**WHAT YOU HAVE TO DO:**
Reproduce each line of the listing below verbatim.

**DATA LISTING:**

• • • • • • •

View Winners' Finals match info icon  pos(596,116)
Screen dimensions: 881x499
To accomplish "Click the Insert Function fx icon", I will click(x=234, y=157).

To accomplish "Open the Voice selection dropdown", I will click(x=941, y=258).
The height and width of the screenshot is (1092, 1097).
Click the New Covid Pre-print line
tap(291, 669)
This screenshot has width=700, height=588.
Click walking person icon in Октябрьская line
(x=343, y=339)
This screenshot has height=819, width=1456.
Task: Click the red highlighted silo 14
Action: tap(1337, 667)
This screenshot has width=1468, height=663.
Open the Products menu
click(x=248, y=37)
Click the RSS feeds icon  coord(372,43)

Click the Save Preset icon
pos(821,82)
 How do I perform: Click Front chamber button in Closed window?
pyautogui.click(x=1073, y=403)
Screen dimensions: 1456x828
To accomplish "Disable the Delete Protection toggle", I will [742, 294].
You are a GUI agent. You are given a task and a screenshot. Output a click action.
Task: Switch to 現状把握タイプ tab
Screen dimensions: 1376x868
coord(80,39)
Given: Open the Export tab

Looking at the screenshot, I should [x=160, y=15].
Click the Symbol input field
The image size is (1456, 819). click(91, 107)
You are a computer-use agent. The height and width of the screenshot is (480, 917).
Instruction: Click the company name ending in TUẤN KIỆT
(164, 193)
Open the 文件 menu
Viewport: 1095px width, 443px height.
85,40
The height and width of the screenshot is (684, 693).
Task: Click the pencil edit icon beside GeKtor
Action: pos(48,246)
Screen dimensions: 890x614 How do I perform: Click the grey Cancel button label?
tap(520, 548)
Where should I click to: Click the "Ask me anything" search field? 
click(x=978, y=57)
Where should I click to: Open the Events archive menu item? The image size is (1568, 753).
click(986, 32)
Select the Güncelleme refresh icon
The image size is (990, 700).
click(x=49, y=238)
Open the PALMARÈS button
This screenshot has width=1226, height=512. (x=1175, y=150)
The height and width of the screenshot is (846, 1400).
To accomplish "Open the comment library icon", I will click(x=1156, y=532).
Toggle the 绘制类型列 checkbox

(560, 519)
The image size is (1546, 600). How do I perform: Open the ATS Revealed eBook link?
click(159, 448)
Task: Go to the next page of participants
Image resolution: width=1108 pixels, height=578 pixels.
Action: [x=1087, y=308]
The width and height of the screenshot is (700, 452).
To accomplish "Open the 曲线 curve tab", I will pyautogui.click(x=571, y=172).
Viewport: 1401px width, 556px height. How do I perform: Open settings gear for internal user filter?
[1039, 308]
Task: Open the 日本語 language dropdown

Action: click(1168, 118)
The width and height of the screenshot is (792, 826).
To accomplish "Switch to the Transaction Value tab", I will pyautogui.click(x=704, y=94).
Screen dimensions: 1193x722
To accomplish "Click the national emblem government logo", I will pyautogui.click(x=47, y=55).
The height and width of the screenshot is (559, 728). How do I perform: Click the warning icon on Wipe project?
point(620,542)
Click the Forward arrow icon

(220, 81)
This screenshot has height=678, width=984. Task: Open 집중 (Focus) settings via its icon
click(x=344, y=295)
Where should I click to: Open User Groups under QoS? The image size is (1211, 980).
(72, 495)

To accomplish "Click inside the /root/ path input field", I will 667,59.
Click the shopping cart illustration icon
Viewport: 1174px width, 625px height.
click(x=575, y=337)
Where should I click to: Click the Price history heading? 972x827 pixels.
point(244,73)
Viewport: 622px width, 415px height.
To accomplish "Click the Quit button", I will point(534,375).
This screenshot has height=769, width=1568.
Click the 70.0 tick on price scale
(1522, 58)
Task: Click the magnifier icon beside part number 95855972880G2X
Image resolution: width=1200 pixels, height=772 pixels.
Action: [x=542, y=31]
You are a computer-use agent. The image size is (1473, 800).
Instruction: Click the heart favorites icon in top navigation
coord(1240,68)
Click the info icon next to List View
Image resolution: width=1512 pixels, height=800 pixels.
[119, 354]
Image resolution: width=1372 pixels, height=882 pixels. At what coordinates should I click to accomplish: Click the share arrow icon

• • • • • • •

**WRITTEN SOLUTION:**
View Winners' Finals match info icon  pos(596,116)
Screen dimensions: 881x499
To accomplish "Click the Insert Function fx icon", I will click(x=234, y=157).

To accomplish "Open the Voice selection dropdown", I will click(x=941, y=258).
The height and width of the screenshot is (1092, 1097).
Click the New Covid Pre-print line
tap(291, 669)
This screenshot has width=700, height=588.
Click walking person icon in Октябрьская line
(x=343, y=339)
This screenshot has height=819, width=1456.
Task: Click the red highlighted silo 14
Action: tap(1337, 667)
This screenshot has width=1468, height=663.
Open the Products menu
click(x=248, y=37)
Click the RSS feeds icon  coord(372,43)

Click the Save Preset icon
pos(821,82)
 How do I perform: Click Front chamber button in Closed window?
pyautogui.click(x=1073, y=403)
Screen dimensions: 1456x828
To accomplish "Disable the Delete Protection toggle", I will [742, 294].
You are a GUI agent. You are given a task and a screenshot. Output a click action.
Task: Switch to 現状把握タイプ tab
Screen dimensions: 1376x868
coord(80,39)
Given: Open the Export tab

Looking at the screenshot, I should [x=160, y=15].
Click the Symbol input field
The image size is (1456, 819). click(91, 107)
You are a computer-use agent. The height and width of the screenshot is (480, 917).
Instruction: Click the company name ending in TUẤN KIỆT
(164, 193)
Open the 文件 menu
Viewport: 1095px width, 443px height.
85,40
The height and width of the screenshot is (684, 693).
Task: Click the pencil edit icon beside GeKtor
Action: pos(48,246)
Screen dimensions: 890x614 How do I perform: Click the grey Cancel button label?
tap(520, 548)
Where should I click to: Click the "Ask me anything" search field? 
click(x=978, y=57)
Where should I click to: Open the Events archive menu item? The image size is (1568, 753).
click(986, 32)
Select the Güncelleme refresh icon
The image size is (990, 700).
click(x=49, y=238)
Open the PALMARÈS button
This screenshot has width=1226, height=512. (x=1175, y=150)
The height and width of the screenshot is (846, 1400).
To accomplish "Open the comment library icon", I will click(x=1156, y=532).
Toggle the 绘制类型列 checkbox

(560, 519)
The image size is (1546, 600). How do I perform: Open the ATS Revealed eBook link?
click(159, 448)
Task: Go to the next page of participants
Image resolution: width=1108 pixels, height=578 pixels.
Action: [x=1087, y=308]
The width and height of the screenshot is (700, 452).
To accomplish "Open the 曲线 curve tab", I will pyautogui.click(x=571, y=172).
Viewport: 1401px width, 556px height. How do I perform: Open settings gear for internal user filter?
[1039, 308]
Task: Open the 日本語 language dropdown

Action: click(1168, 118)
The width and height of the screenshot is (792, 826).
To accomplish "Switch to the Transaction Value tab", I will pyautogui.click(x=704, y=94).
Screen dimensions: 1193x722
To accomplish "Click the national emblem government logo", I will pyautogui.click(x=47, y=55).
The height and width of the screenshot is (559, 728). How do I perform: Click the warning icon on Wipe project?
point(620,542)
Click the Forward arrow icon

(220, 81)
This screenshot has height=678, width=984. Task: Open 집중 (Focus) settings via its icon
click(x=344, y=295)
Where should I click to: Open User Groups under QoS? The image size is (1211, 980).
(72, 495)

To accomplish "Click inside the /root/ path input field", I will 667,59.
Click the shopping cart illustration icon
Viewport: 1174px width, 625px height.
click(x=575, y=337)
Where should I click to: Click the Price history heading? 972x827 pixels.
point(244,73)
Viewport: 622px width, 415px height.
To accomplish "Click the Quit button", I will point(534,375).
This screenshot has height=769, width=1568.
Click the 70.0 tick on price scale
(1522, 58)
Task: Click the magnifier icon beside part number 95855972880G2X
Image resolution: width=1200 pixels, height=772 pixels.
Action: [x=542, y=31]
You are a computer-use agent. The image size is (1473, 800).
Instruction: Click the heart favorites icon in top navigation
coord(1240,68)
Click the info icon next to List View
Image resolution: width=1512 pixels, height=800 pixels.
[119, 354]
Image resolution: width=1372 pixels, height=882 pixels. At what coordinates should I click to accomplish: Click the share arrow icon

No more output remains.